Se retrouver tous les deux seuls à la maison, les filles sont de sorties, entre amies. Manger un repas léger mais festif : fruits de mer (huitres, crevettes, pinces de crabes) arrosé de Sancerre. Écouter de la musique en travaillant sur un nouveau projet plastique en commun. Je découpe des poèmes dans une vieille édition du livre Le bruit et la fureur de William Faulkner pendant que Caroline fait des essais de dessins, découpages, collages à partir des chutes du livre, de la peinture et ses feutres.

C’est l’anniversaire de Caroline. Bien entendu, sa famille, ses proches, ses ami.e.s, ses consœurs l’appellent ou lui laissent des messages pour lui fêter son anniversaire. Le téléphone sonne ou vibre. Je lis l’article paru dans Libération au sujet de la fin des cabines téléphoniques. « Les téléphones publics, qui étaient encore 300 000 dans l’Hexagone il y a vingt ans, seront enterrés cette année, nous apprend Virginie Ballet. Il ne devrait en subsister qu’une toute petite poignée dans les « zones blanches », non couvertes par la téléphonie mobile. »Je diffuse pour l’occasion une nouvelle version de mon texte sur les cabines téléphoniques, lieu privé dans l’espace public : Simple comme un coup de fil.

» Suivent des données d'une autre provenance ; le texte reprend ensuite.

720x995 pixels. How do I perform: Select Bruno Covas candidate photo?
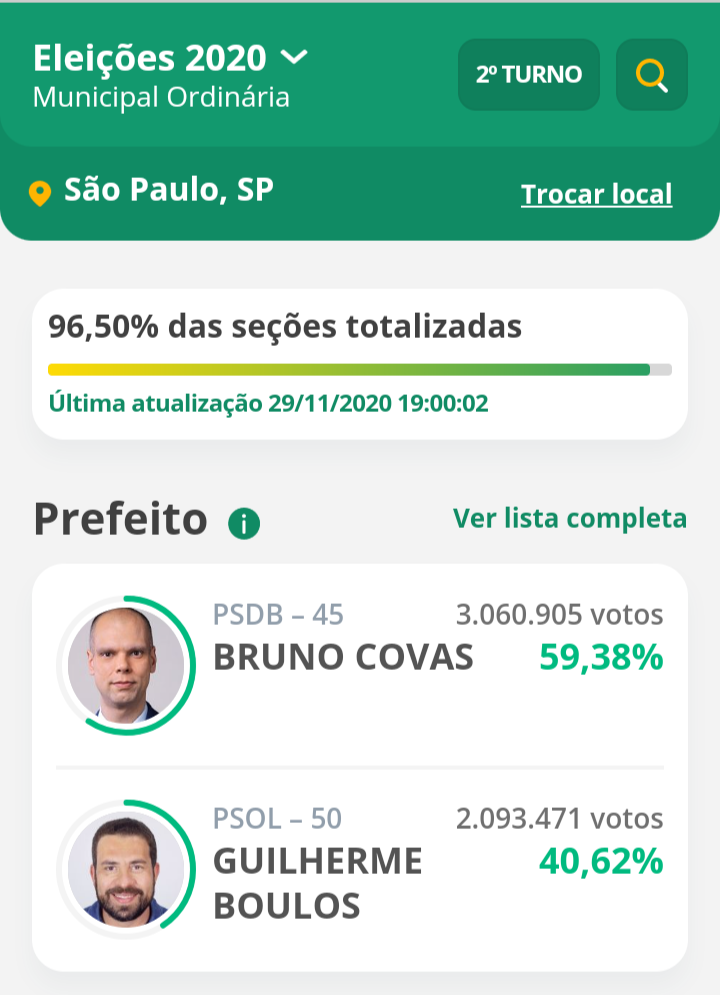(x=126, y=665)
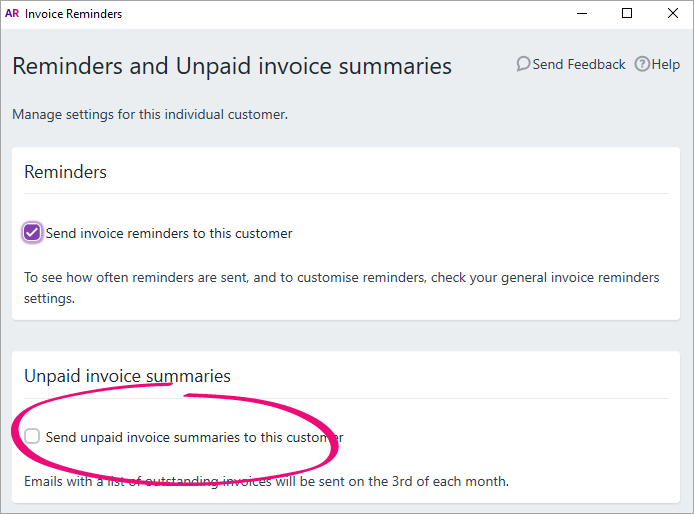Image resolution: width=694 pixels, height=514 pixels.
Task: Click the Help question mark icon
Action: click(642, 64)
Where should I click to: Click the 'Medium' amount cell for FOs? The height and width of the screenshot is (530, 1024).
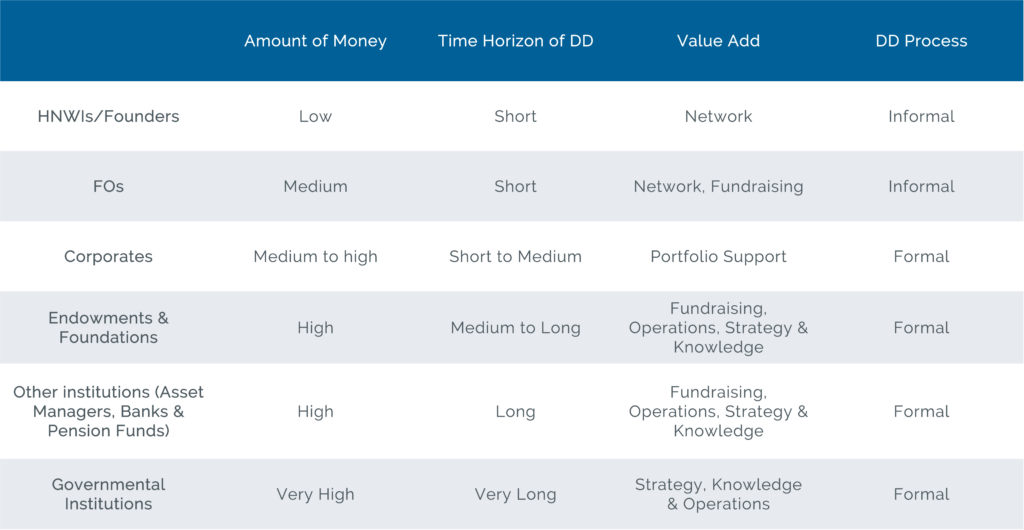[315, 186]
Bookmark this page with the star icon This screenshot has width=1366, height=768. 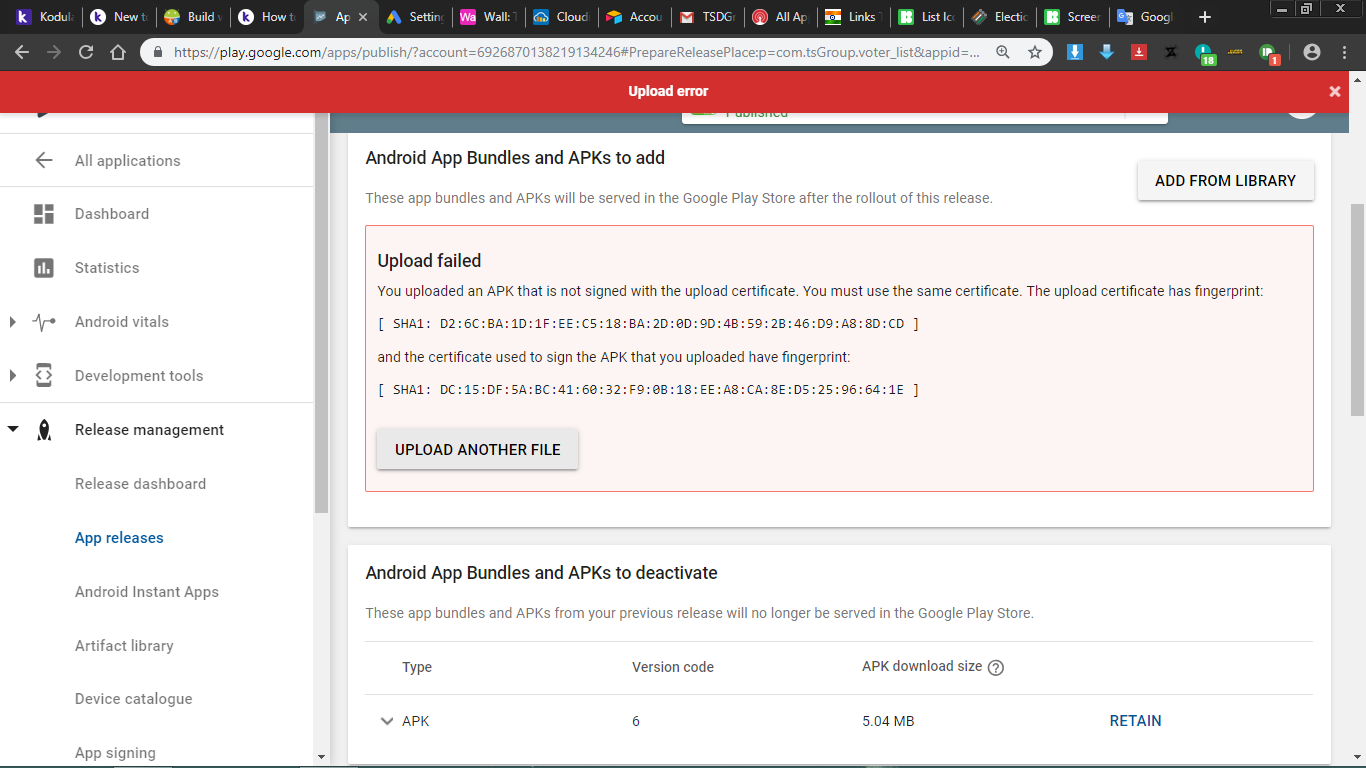(1035, 52)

Un poids sur l’estomac. Toute la journée se résume à cela. A se traîner sans rien faire. Poids mort. Avec cette barre constante sur la poitrine. Une douleur que rien n’apaise. Aiguë. Une douleur qui s’intensifie avec le temps. Vomir est un soulagement.

J’ai rencontré Paul Otchakovsky-Laurens à Marseille à l’automne 2005. Je commençais à publier régulièrement des textes sur mon blog Marelle (à l’époque lointaine hébergé par la plateforme tooblog.fr) et c’est d’ailleurs sur ce thème Web & Poésie que portait la série de ces conférences pour laquelle le cipM m’avait convié à intervenir. Deux jours de colloque sur les rapports entre poésie et internet. Nous avions échangé quelques mots. Quelques années lus tard je lui avais fait lire un manuscrit, et sa lecture et son retour très juste et très précis ont beaucoup compté pour moi, comme la lecture des livres publiés dans sa maison d’édition.

Vitrine de la librairie N’a qu’un œil à Bordeaux

Librairie N’a qu’un œil : Mon affiche pour les éditions Contre-mur, Les accolades sont en vitrine. J’achète un livre des éditions Eric Pesty : Celui des “lames”, l’ultime poème d’Anne-Marie Albiach. Caroline avait collecté auprès de ses amies et connaissances quelques adresses de lieux à visiter, et d’endroits où manger, alors que nous passons à la hauteur de l’une d’entre-elles, Møna, un salon de thé branché dans l’étroite et tournante rue de la Vieille Tour, une voix m’interpelle que je reconnais très vite, ma collègue Céline Vigué. Elle m’avouera plus tard avoir d’abord vu mon reflet avant même de m’apercevoir. Nous discutons un court instant sur le pas de la porte du café, tout étonnés de cette coïncidence. Je savais que Céline était en vacances mais j’ignorais qu’elle serait à Bordeaux. Il y a d’heureuses surprises quand ce qu’on attend tarde à se présenter.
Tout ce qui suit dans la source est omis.